Parmaklarımız neden çıtlar ? İşte cevabı…
Hepimizin bir dönem yapmaktan zevk duyduğu, bazılarımız için alışkanlık haline gelen ve bazıları için ise hala bağımlılık sayılabilen tabiri caiz ise reflekstir. Bir nesil ise büyüklerinden aldığı nasihatle ‘yapma kuzum kireçlenme olur parmaklarında bak’ ile korkutuldu. Öncelike şununla başlamak isterim ki kireçlenme ile denilmek istenilen ‘artrit’, çok parmak çıtlatan kişilerde görüldüğüne dair bilimsel nitelikte bir kanıt hala yok.
Peki parmaklarımız neden çıtlar ? Bu konuda söz hakkı olan araştırma bilimleri bile kendi aralarında hemfikir oldukları bir sonuç olmadığı gibi ortaya atılan iddialar birbirinin tam anlamıyla tersini destekliyor. 2018’de yabancı kaynaklı bir dergide yayımlanan habere göre ise bilim adamları tam 1900’lü yıllardan beri bu olayın sebebini araştırıyormuş. İzninizle ayrıntıya gireyim şimdi.
2018’de bahsi geçen aynı makale ise cevap olarak eklemleri çevreleyen sıvıdaki küçük hava kabarcıklarının patladığı için bu sesin çıktığı yönünde bir iddiada bulundu ki açıkçası şu zamana kadar da konu hakkında fikri olan her 10 kişiden 6’sı da bu şekilde düşünüyordu (ben de dahil olmak üzere).
Ya zannettiğimiz gibi değilse.
‘Kavitasyon’ kısaca kabarcık oluşumuna verilen isimdir. Eklemleri kayganlaştıran sinovial sıvı parçalandığında basınçta ani bir düşüş yaşanıyor ve gazla dolu bir boşluk oluşuyor.
Stanford Üniversitesi Kimya Mühendisliği Bölümü’nde kabarcık dinamikleri üzerinde doktora yapan Vineeth Chandran Suja, eklemlerdeki gazın yaklaşık 5’de 4 kadarının karbondioksitten oluştuğunu söylüyor.

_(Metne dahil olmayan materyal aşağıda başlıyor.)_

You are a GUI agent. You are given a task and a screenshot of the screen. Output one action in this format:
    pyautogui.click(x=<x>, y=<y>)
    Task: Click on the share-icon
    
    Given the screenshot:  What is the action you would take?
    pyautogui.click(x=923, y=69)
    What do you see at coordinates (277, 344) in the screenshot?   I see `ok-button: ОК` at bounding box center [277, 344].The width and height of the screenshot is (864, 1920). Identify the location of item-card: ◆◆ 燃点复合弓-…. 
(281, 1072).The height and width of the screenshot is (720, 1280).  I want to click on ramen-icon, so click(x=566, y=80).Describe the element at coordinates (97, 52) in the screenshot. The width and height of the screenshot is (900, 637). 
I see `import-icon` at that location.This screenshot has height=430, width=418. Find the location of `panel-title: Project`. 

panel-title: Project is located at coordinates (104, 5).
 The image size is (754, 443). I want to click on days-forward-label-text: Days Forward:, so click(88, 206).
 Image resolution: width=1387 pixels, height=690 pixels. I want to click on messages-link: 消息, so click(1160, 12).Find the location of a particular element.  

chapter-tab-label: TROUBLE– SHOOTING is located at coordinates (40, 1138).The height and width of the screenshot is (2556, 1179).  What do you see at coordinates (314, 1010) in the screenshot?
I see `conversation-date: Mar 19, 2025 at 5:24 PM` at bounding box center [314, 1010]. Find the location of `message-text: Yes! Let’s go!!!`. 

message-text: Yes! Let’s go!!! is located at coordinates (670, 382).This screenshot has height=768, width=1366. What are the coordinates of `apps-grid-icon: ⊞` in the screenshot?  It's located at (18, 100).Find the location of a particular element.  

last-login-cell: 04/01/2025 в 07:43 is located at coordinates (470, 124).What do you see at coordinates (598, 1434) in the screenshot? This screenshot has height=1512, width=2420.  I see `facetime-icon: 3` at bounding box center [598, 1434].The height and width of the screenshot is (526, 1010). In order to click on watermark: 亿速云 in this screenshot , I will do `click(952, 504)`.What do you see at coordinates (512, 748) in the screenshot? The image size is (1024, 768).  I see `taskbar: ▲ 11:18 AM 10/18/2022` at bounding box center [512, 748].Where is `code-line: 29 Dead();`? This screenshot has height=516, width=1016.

Kanada’daki Alberta Üniversitesi’nden araştırmacılar uzman bir parmak çıtlatıcıyı manyetik rezonans (MR) cihazına yerleştirip gerçek zamanlı olarak izlediklerini ve çıtlama sesinin kavitasyon sırasında meydana geldiğini raporladılar.
Açıklanması bu kadar basit olmazdı değil mi ?
Ancak bu araştırma Suja için yeterince tatmin edici değildi. UC Davis College of Engineering’den Abdul Barakat ile birlikte yazdıkları makalede, çıtlama sesi bir kavitasyon sonucu oluşmayacak kadar büyük olduğunu ifade etmiştir. Üstelik MR görüntüleme cihazının yapısı gereği olması gerektiği kadar hızlı olamazdı. MR, kaydedilen görüntüleri tam anlamıyla patlama sırasında mı yoksa kavitasyon sırasında mı sesin oluştuğunu net şekilde tespit edecek bir makine değildi. En azından elimizdeki teknolojiyle…
Bu nedenle araştırmacılar sonuca ulaşmak için olayları matematiksel bir denkleme döktüklerinde, bu modelde ifade edilene göre çıtlama sırası ile normal andaki eşitlikten yararlanarak sesin patlamadan kaynakladığı belirtilmiştir. Ancak bu durum teorik bir ispat olsa da pratikte bir delil olarak kabul edilemeyecekti. Suja’ya göre bu modele göre eklemde daha çıtlamadan sonra kabarcıklar kaldığı için, patlayıp yok olmak yerine sadece sıkışmalarının da bu sesi çıkarabileceğini dile getirmiştir.
Suja için bu matematiksel model sorunun çözümüne bir adım daha yaklaşıldığının göstergesiydi.